━━━━━ Selected text ━━━━━

Using Guardianships to Collect Debt
Posted Monday, January 26, 2015 by John S. Palmer
An interesting article in this morning’s New York Times asserts that it has become common for NY nursing homes to seek guardians for patients who owe them money. Entitled “To Collect Debts, Nursing Homes Are Seizing Control Over Patients” it states:
Lillian Palermo tried to prepare for the worst possibilities of aging…she arranged for her power of attorney and health care proxy to go to her husband, Dino, eight years her junior, if she became incapacitated. And in her 80s, she did…
But one day last summer, after he disputed nursing home bills that had suddenly doubled Mrs. Palermo’s copays, and complained about inexperienced employees who dropped his wife on the floor, Mr. Palermo was shocked to find a six-page legal document waiting on her bed.
It was a guardianship petition filed by the nursing home, Mary Manning Walsh, asking the court to give a stranger full legal power over Mrs. Palermo, now 90, and complete control of her money.
The article is well worth reading. It notes that there are legitimate reasons why a nursing home may petition for guardianship, such as to stop financial exploitation of a patient, and quotes a lawyer who represents nursing homes as stating that “guardianship is a legitimate means to get the nursing home paid.” But at least one judge has ruled that bringing a guardianship petition solely to collect debt owed to the petitioner violates the intent of New York’s guardianship statute.
I am not aware of this being an issue in Washington State and that may be due to several statutes that I think discourage using the guardianship process in this manner. For example, Washington’s power of attorney statutes contain a provision stating:
A principal may nominate, by a durable power of attorney, the guardian or limited guardian of his or her estate or person for consideration by the court if protective proceedings for the principal’s person or estate are thereafter commenced. The court shall make its appointment in accordance with the principal’s most recent nomination in a durable power of attorney except for good cause or disqualification.

━━━━━ Input data ━━━━━

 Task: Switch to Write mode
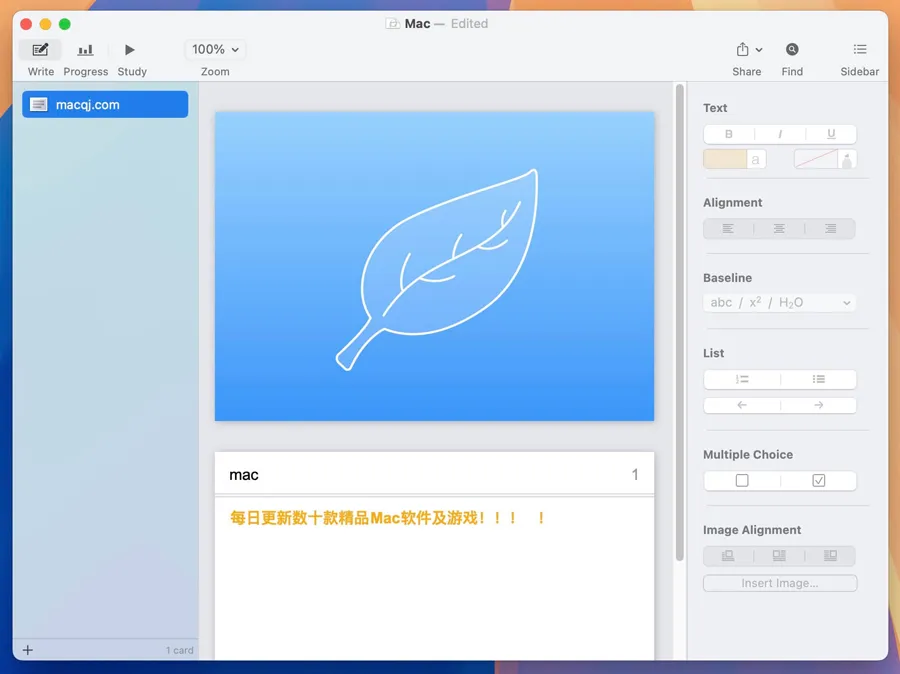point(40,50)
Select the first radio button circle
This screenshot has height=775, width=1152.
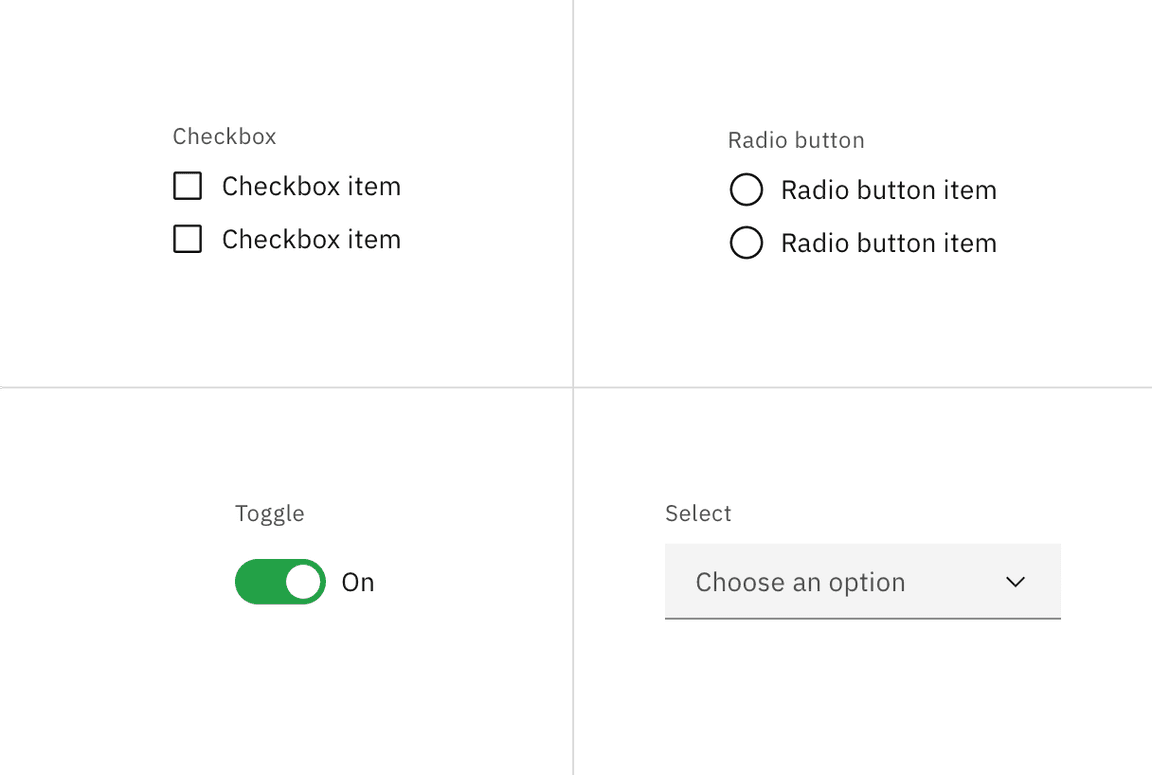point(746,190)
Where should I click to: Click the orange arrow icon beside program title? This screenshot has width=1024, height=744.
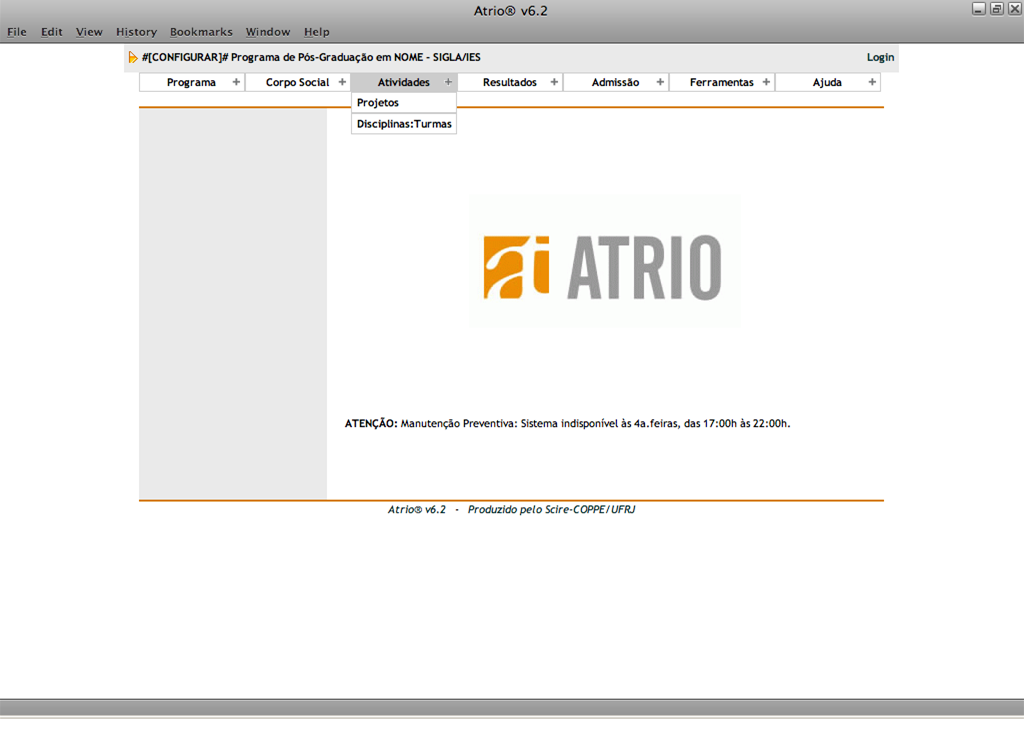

━━━━━

- [Work request]
Print the passage from the post on nursing-home guardianships, starting with "It was a guardianship" and going on through "York’s guardianship statute.".

- [Exercise answer]
It was a guardianship petition filed by the nursing home, Mary Manning Walsh, asking the court to give a stranger full legal power over Mrs. Palermo, now 90, and complete control of her money.
The article is well worth reading. It notes that there are legitimate reasons why a nursing home may petition for guardianship, such as to stop financial exploitation of a patient, and quotes a lawyer who represents nursing homes as stating that “guardianship is a legitimate means to get the nursing home paid.” But at least one judge has ruled that bringing a guardianship petition solely to collect debt owed to the petitioner violates the intent of New York’s guardianship statute.